## Task item
Take the entries below and return them unchanged.

BEGIN

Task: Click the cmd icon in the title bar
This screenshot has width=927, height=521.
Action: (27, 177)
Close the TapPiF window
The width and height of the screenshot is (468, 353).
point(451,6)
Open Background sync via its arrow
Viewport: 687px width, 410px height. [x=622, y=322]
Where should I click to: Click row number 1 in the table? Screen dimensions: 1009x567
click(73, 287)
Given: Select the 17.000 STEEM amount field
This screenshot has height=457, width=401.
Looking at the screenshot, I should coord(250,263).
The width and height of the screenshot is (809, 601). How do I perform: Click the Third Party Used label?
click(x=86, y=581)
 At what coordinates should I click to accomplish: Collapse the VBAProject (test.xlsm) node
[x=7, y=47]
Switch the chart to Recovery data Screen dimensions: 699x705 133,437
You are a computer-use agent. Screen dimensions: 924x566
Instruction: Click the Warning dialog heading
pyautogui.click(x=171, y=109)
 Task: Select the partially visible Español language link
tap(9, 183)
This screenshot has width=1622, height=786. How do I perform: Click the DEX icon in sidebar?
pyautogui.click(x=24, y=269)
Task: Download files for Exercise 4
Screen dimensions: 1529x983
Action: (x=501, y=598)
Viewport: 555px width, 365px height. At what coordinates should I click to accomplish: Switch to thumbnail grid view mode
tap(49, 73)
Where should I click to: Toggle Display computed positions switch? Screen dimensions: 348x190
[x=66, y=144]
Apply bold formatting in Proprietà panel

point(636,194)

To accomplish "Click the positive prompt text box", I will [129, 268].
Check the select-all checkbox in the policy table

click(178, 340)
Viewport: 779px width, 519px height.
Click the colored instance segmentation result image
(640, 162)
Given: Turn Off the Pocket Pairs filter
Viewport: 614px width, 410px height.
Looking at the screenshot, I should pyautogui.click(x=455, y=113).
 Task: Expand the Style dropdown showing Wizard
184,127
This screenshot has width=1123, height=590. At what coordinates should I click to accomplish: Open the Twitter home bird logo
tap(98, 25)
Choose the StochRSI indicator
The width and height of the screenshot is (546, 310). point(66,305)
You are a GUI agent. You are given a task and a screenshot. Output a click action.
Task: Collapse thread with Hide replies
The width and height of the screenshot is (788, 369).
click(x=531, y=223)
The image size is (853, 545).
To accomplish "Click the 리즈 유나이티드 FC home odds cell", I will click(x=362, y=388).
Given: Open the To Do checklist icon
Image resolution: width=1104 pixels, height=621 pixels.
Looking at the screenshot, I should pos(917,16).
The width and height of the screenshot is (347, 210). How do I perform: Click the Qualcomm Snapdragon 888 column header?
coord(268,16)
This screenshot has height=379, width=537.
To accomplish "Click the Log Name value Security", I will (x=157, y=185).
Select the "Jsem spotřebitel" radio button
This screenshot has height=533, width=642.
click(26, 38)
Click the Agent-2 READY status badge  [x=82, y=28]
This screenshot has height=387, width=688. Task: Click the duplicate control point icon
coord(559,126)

END

## Output
Task: Click the cmd icon in the title bar
This screenshot has width=927, height=521.
Action: (27, 177)
Close the TapPiF window
The width and height of the screenshot is (468, 353).
point(451,6)
Open Background sync via its arrow
Viewport: 687px width, 410px height. [x=622, y=322]
Where should I click to: Click row number 1 in the table? Screen dimensions: 1009x567
click(73, 287)
Given: Select the 17.000 STEEM amount field
This screenshot has height=457, width=401.
Looking at the screenshot, I should coord(250,263).
The width and height of the screenshot is (809, 601). How do I perform: Click the Third Party Used label?
click(x=86, y=581)
 At what coordinates should I click to accomplish: Collapse the VBAProject (test.xlsm) node
[x=7, y=47]
Switch the chart to Recovery data Screen dimensions: 699x705 133,437
You are a computer-use agent. Screen dimensions: 924x566
Instruction: Click the Warning dialog heading
pyautogui.click(x=171, y=109)
 Task: Select the partially visible Español language link
tap(9, 183)
This screenshot has width=1622, height=786. How do I perform: Click the DEX icon in sidebar?
pyautogui.click(x=24, y=269)
Task: Download files for Exercise 4
Screen dimensions: 1529x983
Action: (x=501, y=598)
Viewport: 555px width, 365px height. At what coordinates should I click to accomplish: Switch to thumbnail grid view mode
tap(49, 73)
Where should I click to: Toggle Display computed positions switch? Screen dimensions: 348x190
[x=66, y=144]
Apply bold formatting in Proprietà panel

point(636,194)

To accomplish "Click the positive prompt text box", I will [129, 268].
Check the select-all checkbox in the policy table

click(178, 340)
Viewport: 779px width, 519px height.
Click the colored instance segmentation result image
(640, 162)
Given: Turn Off the Pocket Pairs filter
Viewport: 614px width, 410px height.
Looking at the screenshot, I should pyautogui.click(x=455, y=113).
 Task: Expand the Style dropdown showing Wizard
184,127
This screenshot has width=1123, height=590. At what coordinates should I click to accomplish: Open the Twitter home bird logo
tap(98, 25)
Choose the StochRSI indicator
The width and height of the screenshot is (546, 310). point(66,305)
You are a GUI agent. You are given a task and a screenshot. Output a click action.
Task: Collapse thread with Hide replies
The width and height of the screenshot is (788, 369).
click(x=531, y=223)
The image size is (853, 545).
To accomplish "Click the 리즈 유나이티드 FC home odds cell", I will click(x=362, y=388).
Given: Open the To Do checklist icon
Image resolution: width=1104 pixels, height=621 pixels.
Looking at the screenshot, I should pos(917,16).
The width and height of the screenshot is (347, 210). How do I perform: Click the Qualcomm Snapdragon 888 column header?
coord(268,16)
This screenshot has height=379, width=537.
To accomplish "Click the Log Name value Security", I will (x=157, y=185).
Select the "Jsem spotřebitel" radio button
This screenshot has height=533, width=642.
click(26, 38)
Click the Agent-2 READY status badge  [x=82, y=28]
This screenshot has height=387, width=688. Task: Click the duplicate control point icon
coord(559,126)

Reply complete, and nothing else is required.